__EXERCISE OBJECTIVE__:
The expected output is every entry, repeated word for word.

__INFORMATION__:

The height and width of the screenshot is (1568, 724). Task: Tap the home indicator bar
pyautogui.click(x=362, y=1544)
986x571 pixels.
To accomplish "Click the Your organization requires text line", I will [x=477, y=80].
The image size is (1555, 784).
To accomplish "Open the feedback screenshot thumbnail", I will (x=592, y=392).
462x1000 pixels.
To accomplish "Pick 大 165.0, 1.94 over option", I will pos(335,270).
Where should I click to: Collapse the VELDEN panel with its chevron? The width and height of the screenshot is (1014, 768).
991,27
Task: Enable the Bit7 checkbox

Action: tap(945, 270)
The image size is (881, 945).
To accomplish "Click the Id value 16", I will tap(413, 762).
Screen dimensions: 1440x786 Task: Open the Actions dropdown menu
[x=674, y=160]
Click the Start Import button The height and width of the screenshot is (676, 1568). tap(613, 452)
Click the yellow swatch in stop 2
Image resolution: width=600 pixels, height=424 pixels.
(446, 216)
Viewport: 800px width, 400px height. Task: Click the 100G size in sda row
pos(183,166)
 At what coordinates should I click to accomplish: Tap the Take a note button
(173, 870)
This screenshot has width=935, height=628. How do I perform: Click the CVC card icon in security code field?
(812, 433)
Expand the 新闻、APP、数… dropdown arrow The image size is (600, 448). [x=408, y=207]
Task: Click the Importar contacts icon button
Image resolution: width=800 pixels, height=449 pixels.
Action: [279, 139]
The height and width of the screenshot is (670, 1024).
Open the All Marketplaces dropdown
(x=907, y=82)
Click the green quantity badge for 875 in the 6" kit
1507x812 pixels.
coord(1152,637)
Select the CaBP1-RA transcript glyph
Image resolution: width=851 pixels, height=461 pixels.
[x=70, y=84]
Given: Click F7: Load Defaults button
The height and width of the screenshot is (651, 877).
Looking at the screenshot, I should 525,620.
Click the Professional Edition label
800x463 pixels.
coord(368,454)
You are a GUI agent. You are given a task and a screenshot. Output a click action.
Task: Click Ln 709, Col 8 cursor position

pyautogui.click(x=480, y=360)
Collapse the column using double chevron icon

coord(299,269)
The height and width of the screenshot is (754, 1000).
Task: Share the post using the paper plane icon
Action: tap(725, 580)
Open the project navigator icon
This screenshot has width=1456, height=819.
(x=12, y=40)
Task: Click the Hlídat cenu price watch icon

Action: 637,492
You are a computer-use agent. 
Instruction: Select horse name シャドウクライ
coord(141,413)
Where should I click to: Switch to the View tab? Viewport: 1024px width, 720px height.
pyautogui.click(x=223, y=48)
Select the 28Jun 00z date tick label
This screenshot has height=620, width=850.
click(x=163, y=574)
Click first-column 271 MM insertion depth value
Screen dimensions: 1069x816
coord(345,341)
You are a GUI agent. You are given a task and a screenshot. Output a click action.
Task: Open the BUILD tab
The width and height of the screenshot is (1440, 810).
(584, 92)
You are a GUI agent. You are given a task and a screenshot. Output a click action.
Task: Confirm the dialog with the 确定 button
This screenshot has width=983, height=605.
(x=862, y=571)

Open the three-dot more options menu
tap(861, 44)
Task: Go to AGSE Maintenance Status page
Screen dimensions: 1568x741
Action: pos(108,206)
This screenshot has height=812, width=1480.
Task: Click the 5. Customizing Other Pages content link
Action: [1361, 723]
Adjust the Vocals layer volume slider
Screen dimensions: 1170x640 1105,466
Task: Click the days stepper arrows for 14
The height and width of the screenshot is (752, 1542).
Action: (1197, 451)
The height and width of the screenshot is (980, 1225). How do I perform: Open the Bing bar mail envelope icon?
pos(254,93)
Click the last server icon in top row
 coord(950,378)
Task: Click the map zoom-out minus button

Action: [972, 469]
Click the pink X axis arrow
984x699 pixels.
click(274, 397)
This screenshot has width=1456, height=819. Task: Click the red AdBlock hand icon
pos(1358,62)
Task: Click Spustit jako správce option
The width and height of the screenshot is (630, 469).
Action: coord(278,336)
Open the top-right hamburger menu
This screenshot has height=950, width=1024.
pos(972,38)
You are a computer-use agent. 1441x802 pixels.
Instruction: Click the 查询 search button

__FINISHED EXERCISE__:
The height and width of the screenshot is (1568, 724). Task: Tap the home indicator bar
pyautogui.click(x=362, y=1544)
986x571 pixels.
To accomplish "Click the Your organization requires text line", I will [x=477, y=80].
The image size is (1555, 784).
To accomplish "Open the feedback screenshot thumbnail", I will (x=592, y=392).
462x1000 pixels.
To accomplish "Pick 大 165.0, 1.94 over option", I will pos(335,270).
Where should I click to: Collapse the VELDEN panel with its chevron? The width and height of the screenshot is (1014, 768).
991,27
Task: Enable the Bit7 checkbox

Action: tap(945, 270)
The image size is (881, 945).
To accomplish "Click the Id value 16", I will tap(413, 762).
Screen dimensions: 1440x786 Task: Open the Actions dropdown menu
[x=674, y=160]
Click the Start Import button The height and width of the screenshot is (676, 1568). tap(613, 452)
Click the yellow swatch in stop 2
Image resolution: width=600 pixels, height=424 pixels.
(446, 216)
Viewport: 800px width, 400px height. Task: Click the 100G size in sda row
pos(183,166)
 At what coordinates should I click to accomplish: Tap the Take a note button
(173, 870)
This screenshot has width=935, height=628. How do I perform: Click the CVC card icon in security code field?
(812, 433)
Expand the 新闻、APP、数… dropdown arrow The image size is (600, 448). [x=408, y=207]
Task: Click the Importar contacts icon button
Image resolution: width=800 pixels, height=449 pixels.
Action: [279, 139]
The height and width of the screenshot is (670, 1024).
Open the All Marketplaces dropdown
(x=907, y=82)
Click the green quantity badge for 875 in the 6" kit
1507x812 pixels.
coord(1152,637)
Select the CaBP1-RA transcript glyph
Image resolution: width=851 pixels, height=461 pixels.
[x=70, y=84]
Given: Click F7: Load Defaults button
The height and width of the screenshot is (651, 877).
Looking at the screenshot, I should 525,620.
Click the Professional Edition label
800x463 pixels.
coord(368,454)
You are a GUI agent. You are given a task and a screenshot. Output a click action.
Task: Click Ln 709, Col 8 cursor position

pyautogui.click(x=480, y=360)
Collapse the column using double chevron icon

coord(299,269)
The height and width of the screenshot is (754, 1000).
Task: Share the post using the paper plane icon
Action: tap(725, 580)
Open the project navigator icon
This screenshot has width=1456, height=819.
(x=12, y=40)
Task: Click the Hlídat cenu price watch icon

Action: 637,492
You are a computer-use agent. 
Instruction: Select horse name シャドウクライ
coord(141,413)
Where should I click to: Switch to the View tab? Viewport: 1024px width, 720px height.
pyautogui.click(x=223, y=48)
Select the 28Jun 00z date tick label
This screenshot has height=620, width=850.
click(x=163, y=574)
Click first-column 271 MM insertion depth value
Screen dimensions: 1069x816
coord(345,341)
You are a GUI agent. You are given a task and a screenshot. Output a click action.
Task: Open the BUILD tab
The width and height of the screenshot is (1440, 810).
(584, 92)
You are a GUI agent. You are given a task and a screenshot. Output a click action.
Task: Confirm the dialog with the 确定 button
This screenshot has width=983, height=605.
(x=862, y=571)

Open the three-dot more options menu
tap(861, 44)
Task: Go to AGSE Maintenance Status page
Screen dimensions: 1568x741
Action: pos(108,206)
This screenshot has height=812, width=1480.
Task: Click the 5. Customizing Other Pages content link
Action: [1361, 723]
Adjust the Vocals layer volume slider
Screen dimensions: 1170x640 1105,466
Task: Click the days stepper arrows for 14
The height and width of the screenshot is (752, 1542).
Action: (1197, 451)
The height and width of the screenshot is (980, 1225). How do I perform: Open the Bing bar mail envelope icon?
pos(254,93)
Click the last server icon in top row
 coord(950,378)
Task: Click the map zoom-out minus button

Action: [972, 469]
Click the pink X axis arrow
984x699 pixels.
click(274, 397)
This screenshot has width=1456, height=819. Task: Click the red AdBlock hand icon
pos(1358,62)
Task: Click Spustit jako správce option
The width and height of the screenshot is (630, 469).
Action: coord(278,336)
Open the top-right hamburger menu
This screenshot has height=950, width=1024.
pos(972,38)
You are a computer-use agent. 1441x802 pixels.
Instruction: Click the 查询 search button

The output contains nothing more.